### [Assignment]
Lines to restate from the data below: from the one containing "You are a GUI" to the one containing "This screenshot has height=729, width=1568.", both included. Give them again exactly, and only them.

### [Records for the exercise]
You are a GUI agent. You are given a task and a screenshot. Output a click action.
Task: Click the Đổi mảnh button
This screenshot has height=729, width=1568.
...
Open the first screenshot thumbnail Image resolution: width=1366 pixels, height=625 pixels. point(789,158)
...
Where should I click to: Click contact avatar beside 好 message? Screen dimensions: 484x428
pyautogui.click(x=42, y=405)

### [Result of this exercise]
You are a GUI agent. You are given a task and a screenshot. Output a click action.
Task: Click the Đổi mảnh button
This screenshot has height=729, width=1568.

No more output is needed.